RE: [ActiveDir] Replication issues

joe Thu, 29 Apr 2004 15:49:01 -0700

I went back and looked into the activedir org archives and found the hotfix number, it is 812499 (http://support.microsoft.com/?scid=812499). It is included in SP4. We applied it quite a long time ago (I want to say over a year ago) and it works fine and apply it to every new server we spin up (well not the K3 ones...).

If you are going to slowly do SP4, you may want to see if you can get the hotfix itself.

joe

From: [EMAIL PROTECTED] [mailto:[EMAIL PROTECTED] On Behalf Of Rimmerman, Russ
Sent: Wednesday, April 28, 2004 9:38 AM
To: '[EMAIL PROTECTED]'
Subject: RE: [ActiveDir] Replication issues

I'm curious to verify if the password chaining thing was fixed in SP3 or SP4, as we are still experiencing that issue. Some of our domain controllers are on SP3 and some are on SP4. We set SP3 as a company-wide standard for Win2k, but some of our other divisions took it upon themselves to upgrade without telling us! At any rate, that is exactly the problem we are seeing!

From: [EMAIL PROTECTED] [mailto:[EMAIL PROTECTED] On Behalf Of joe
Sent: Wednesday, April 28, 2004 6:48 AM
To: [EMAIL PROTECTED]
Subject: RE: [ActiveDir] Replication issues

1. What do you think your replication latency is supposed to be based upon your knowledge of your topology and your link configurations? This isn't something you have to guess at. Look at your DC placement and your replication topology and it will tell you the exact theoretical max replication period you have.

2. What do you want it to be?

30-60 minutes would be a time frame for replication that means you changed the default link settings. The default it 180 minutes per link (hop). This can be reduced to as low as 15 minutes without change notification and if you enable change notification it can go down to seconds (based on how busy the bridge heads between the sites are). As a rule, people don't generally set up change notification across a WAN [1]. 30-60 minutes could mean that you have 2-4 hops to get to the site with 15 minute delays or it could be you have 1-2 hops with 30 minute delays or it could be 1-2 hops with 15 minute delays with lots of DCs in each site and it taking 15 minutes to get to the proper outgoing bridgehead for each site. Lots of valid reasons for the timing, you need to understand what your theretical maxes could be and then decide if you are outside of that. If outside of that the first thing I would do is look at my DRA Pending Queue on my servers in the replication path to make sure it was zeroing out every replication period. [2]

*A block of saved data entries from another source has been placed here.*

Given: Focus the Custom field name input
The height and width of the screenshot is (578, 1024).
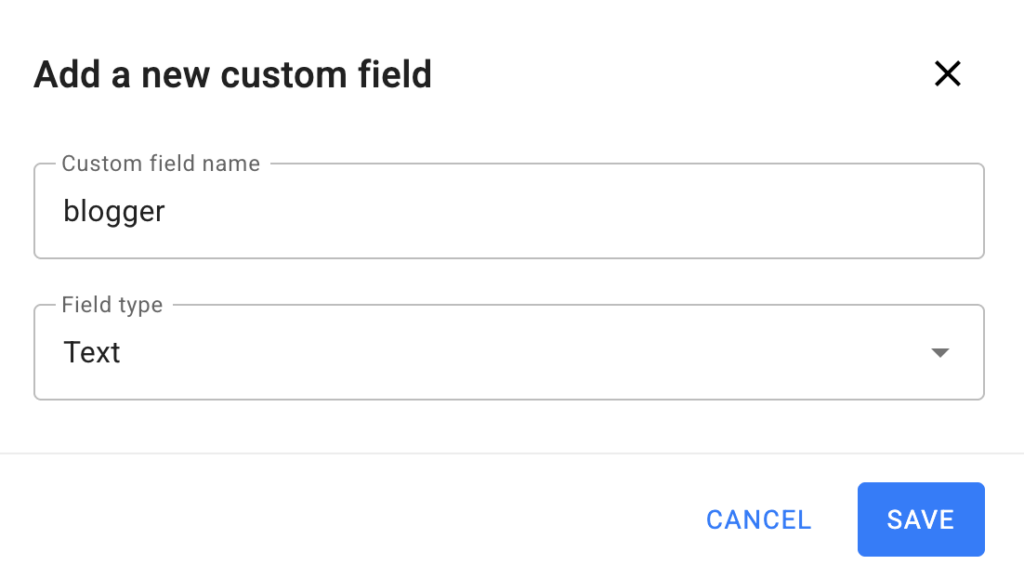Looking at the screenshot, I should pos(508,212).
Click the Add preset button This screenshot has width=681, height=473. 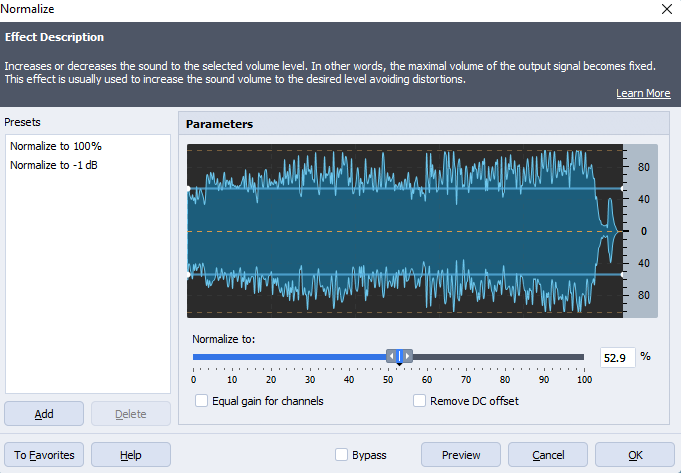pos(44,414)

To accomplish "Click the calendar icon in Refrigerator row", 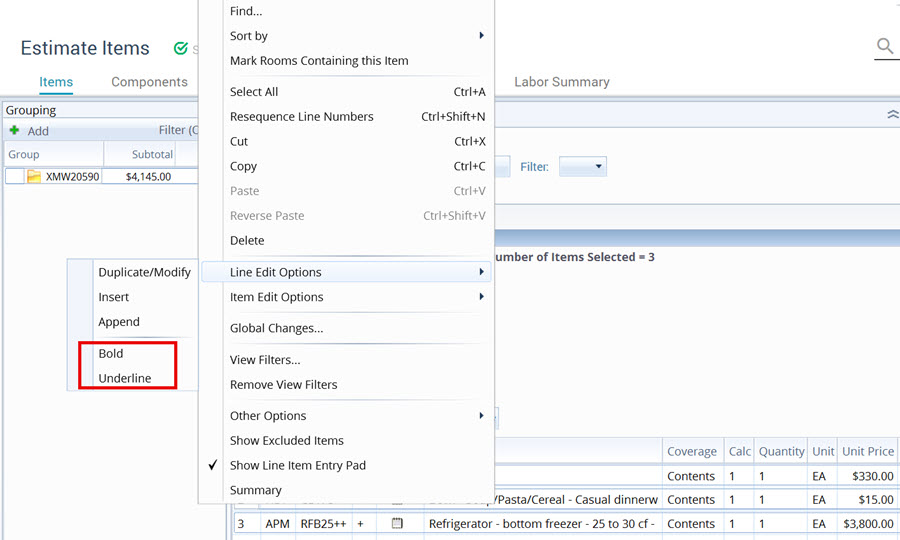I will (397, 523).
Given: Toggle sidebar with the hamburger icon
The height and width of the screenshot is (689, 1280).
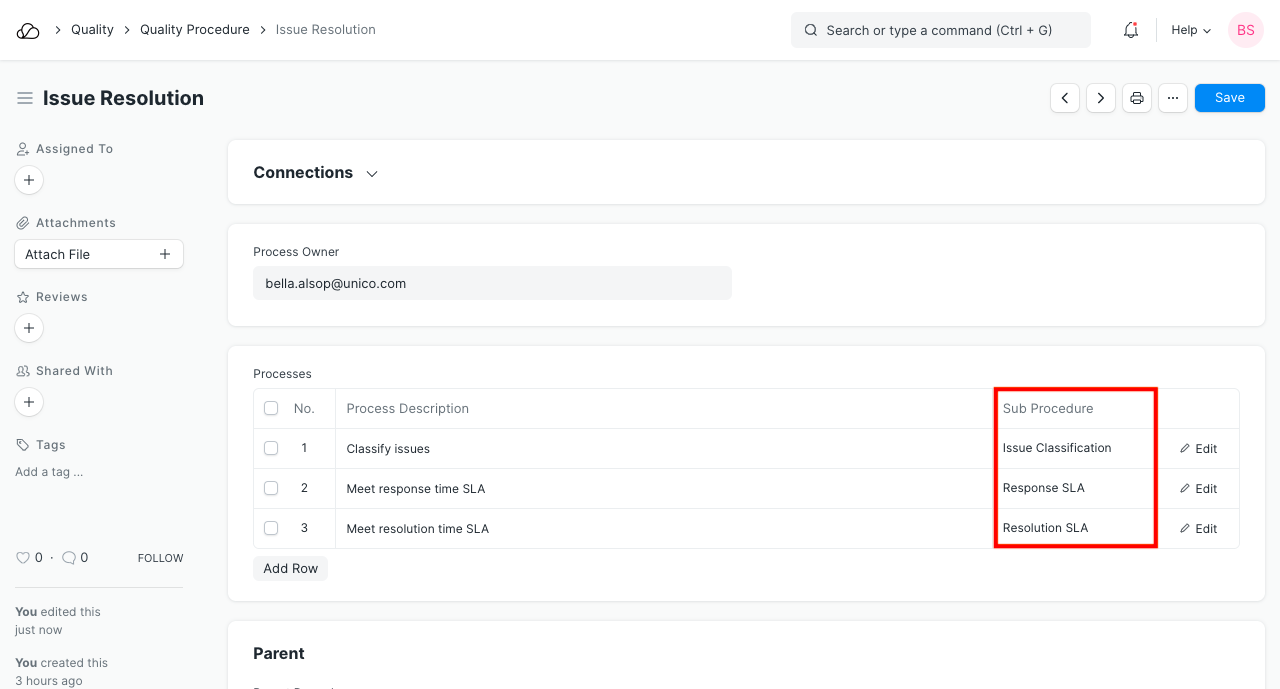Looking at the screenshot, I should [x=25, y=98].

One thing I saw below I wanted to speak about... The out of band password force back to the PDC has been in W2K since RTM at least. It will get that password back immediately unless the PDC is really busy or otherwise unavailable (down, net down, PacMan on the ethernet line eating all of the packets, etc).

Now after all of this I will say you should NOT have to worry about changing passwords at the specific site. Assuming the PDC is available to that site, you should be able to change a password anywhere on any DC and that password will get back to the DC. Then the client should be able to log on ANYWHERE. What SHOULD happen is that the local DC should realize, hey this password isn't correct and will do what is called a PDC Chaining to ask the PDC what if the password specified is in fact ok [3]. Assuming the password is ok, the PDC will say, that is fine and let the user log on. This functionality has been in Windows all the way back in NT. Without it, life in large companies would be miserable.

Now there has been change in the functionality since 2K RTM to fix what I consider a design flaw / bug in this process. I can't recall when that exactly went in for 2K (SP3?) but was in K3 RC1; I have written previously about this fix on this list. Basically the issue was if the user needed to change the password on the next logon and the PDC chaining event occurred, the logon would succeed and client would be told to display the change password dialogue. The user would respond and use the "old password" of the password they just used to logon. Since that password wasn't yet at the local DC that was handling this change password request the local DC would say that the old password was incorrect and reject the change. I have already speculated in previous posts to this list about what was happening. Basically it was fixed by sending back key information to the remote DC during a PDC Chaining operation that brought that DC up to date for some critical authentication information so that it did indeed have the latest password information for that user.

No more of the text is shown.